Russia brokered a ceasefire and negotiated the Agreement in 1992. The agreement primarily established a cease-fire between both the Georgian and South Ossetian forces, but it also defined a zone of conflict around the South Ossetian capital of Tskhinvali and established a security corridor along the border of the as yet unrecognized South Ossetian territories. The Agreement also created a Joint Control Commission and a peacekeeping body, the Joint Peacekeeping Forces group (JPKF). The JPKF was put under Russian command and was composed of peacekeepers from Georgia, Russia, and North Ossetia (as the separatist South Ossetian government was still unrecognized; South Ossetian peacekeepers, however, served in the North Ossetian contingent). In addition, the Organization for Security and Cooperation in Europe (OSCE) did agree to monitor the ceasefire and to facilitate negotiations. The OSCE sought to eliminate sources of tension, support the existing ceasefire, and facilitate a broader political framework to alleviate long term disharmony.

Abkhazia agreement 

Once again, a Russian brokered agreement in 1993, the Agreement on a ceasefire in Abkhazia and On a Mechanism To Ensure Its Observance, allowed for a moratorium on the use of force, the withdrawal of conflicting parties from the warzone within fifteen days, establishing a Russian-Georgian-Abkhaz control group to monitor the ceasefire, the return of the Abkhazian parliament to Sukhumi, the placement of UN observers in the territory, and the resumption of talks to settle the dispute. In August of the same year UNOMIG was put in place as the UN monitoring force. The truce was violated on September 27 as Abkhaz forces seized Sukhumi and declared victory. The pro-Georgian forces then withdrew to Tbilisi, as Georgia joined the CIS and changed Russia's stance towards Georgia's on the matter.

A further Agreement on a Cease-fire and Separation of Forces, also known as the 1994 Moscow Agreement, was agreed the following year.
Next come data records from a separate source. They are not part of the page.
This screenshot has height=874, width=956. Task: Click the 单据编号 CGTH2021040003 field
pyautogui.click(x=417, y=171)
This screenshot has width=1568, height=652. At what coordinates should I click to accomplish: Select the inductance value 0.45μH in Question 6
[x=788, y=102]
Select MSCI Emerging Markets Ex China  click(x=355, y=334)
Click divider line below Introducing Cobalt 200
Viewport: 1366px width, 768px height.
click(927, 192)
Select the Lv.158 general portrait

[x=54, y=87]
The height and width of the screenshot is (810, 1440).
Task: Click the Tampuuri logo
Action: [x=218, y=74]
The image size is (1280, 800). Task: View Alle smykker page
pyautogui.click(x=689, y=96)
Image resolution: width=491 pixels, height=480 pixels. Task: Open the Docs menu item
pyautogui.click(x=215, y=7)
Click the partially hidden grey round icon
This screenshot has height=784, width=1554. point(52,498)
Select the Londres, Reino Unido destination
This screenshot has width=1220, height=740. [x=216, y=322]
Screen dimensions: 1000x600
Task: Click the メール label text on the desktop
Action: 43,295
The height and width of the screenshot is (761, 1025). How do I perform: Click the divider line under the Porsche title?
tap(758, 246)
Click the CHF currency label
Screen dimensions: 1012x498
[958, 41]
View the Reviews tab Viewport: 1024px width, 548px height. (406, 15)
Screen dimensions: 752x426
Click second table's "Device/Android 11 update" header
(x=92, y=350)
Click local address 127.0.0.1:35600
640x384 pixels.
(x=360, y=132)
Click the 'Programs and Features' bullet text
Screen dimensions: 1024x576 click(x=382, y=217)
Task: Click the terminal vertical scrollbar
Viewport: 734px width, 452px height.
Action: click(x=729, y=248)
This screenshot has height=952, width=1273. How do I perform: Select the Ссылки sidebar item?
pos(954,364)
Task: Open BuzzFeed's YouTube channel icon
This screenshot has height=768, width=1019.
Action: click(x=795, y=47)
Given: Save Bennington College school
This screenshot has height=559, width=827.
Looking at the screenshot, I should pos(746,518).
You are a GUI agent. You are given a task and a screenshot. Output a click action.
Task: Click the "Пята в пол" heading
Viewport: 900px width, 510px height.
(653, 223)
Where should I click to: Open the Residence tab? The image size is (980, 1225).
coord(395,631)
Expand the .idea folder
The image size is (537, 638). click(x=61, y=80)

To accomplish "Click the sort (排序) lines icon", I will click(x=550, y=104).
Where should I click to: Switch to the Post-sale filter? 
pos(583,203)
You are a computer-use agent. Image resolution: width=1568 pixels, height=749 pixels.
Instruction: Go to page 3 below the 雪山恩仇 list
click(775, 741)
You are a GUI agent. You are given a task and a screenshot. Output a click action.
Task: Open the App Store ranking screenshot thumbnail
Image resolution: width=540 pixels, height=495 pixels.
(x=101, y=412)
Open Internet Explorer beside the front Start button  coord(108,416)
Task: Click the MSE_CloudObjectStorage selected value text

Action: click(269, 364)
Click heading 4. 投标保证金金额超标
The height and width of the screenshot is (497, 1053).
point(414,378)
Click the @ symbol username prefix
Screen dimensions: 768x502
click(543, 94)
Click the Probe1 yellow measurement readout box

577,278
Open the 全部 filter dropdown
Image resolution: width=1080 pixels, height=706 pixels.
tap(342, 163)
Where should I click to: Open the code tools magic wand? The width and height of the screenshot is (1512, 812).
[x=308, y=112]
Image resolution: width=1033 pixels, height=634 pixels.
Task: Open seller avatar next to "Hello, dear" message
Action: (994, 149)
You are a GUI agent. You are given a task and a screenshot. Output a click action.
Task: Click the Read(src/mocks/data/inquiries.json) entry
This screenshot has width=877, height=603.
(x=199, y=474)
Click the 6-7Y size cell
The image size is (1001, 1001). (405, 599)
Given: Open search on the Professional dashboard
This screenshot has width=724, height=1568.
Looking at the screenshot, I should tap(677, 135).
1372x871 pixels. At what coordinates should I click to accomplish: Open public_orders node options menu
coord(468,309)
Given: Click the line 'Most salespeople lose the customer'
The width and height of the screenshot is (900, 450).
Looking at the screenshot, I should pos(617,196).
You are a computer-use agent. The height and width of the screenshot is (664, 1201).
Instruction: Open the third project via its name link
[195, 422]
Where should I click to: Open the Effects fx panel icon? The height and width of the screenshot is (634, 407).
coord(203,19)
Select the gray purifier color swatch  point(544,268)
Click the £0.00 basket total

Once again, on March 6–7, 2003, Georgian President Eduard Sheverdnadze and Russian President Vladimir Putin signed another agreement that sought to include economic rehabilitation, resumption of rail networks, and the attraction of international investment. This would happen to turn into a disappointment, especially for the Georgians.

Other Sochi summits 

In 2003, Russian President Vladimir Putin met Georgian President Shevardnadze and Abkhazian PM Gennady Gagulia and set in motion a Sochi process that sought to create a Georgian-Russian-Abkhaz working groups on confidence building measures's (CBM). The parties sought to make it easier for the return of refugees and economic reconstruction. The Sochi process signified a regress from the multilateral to a bilateral format that left Georgia on its own to face Russia and the Abkhaz. It also was seen to undermine Georgia's argument that the Geneva process was the sole format for a comprehensive settlement of the conflict. In 2004, Russia were seen to violate the agreement as a Russian company begun maintenance work on the Sochi-Sukhumi railroad, which was legally Georgian, though controlled by Russia and the Abkhaz. The move was seen as a violation whereby restoration could only proceed in parallel with the safe return of Georgian refugees to Abkhazia beginning with the Gali district. However, there had been no progress on the return of refugees, and so, unilateral Russian actions on the railroad violated the Sochi agreement.  However, there had been no progress on the return of refugees.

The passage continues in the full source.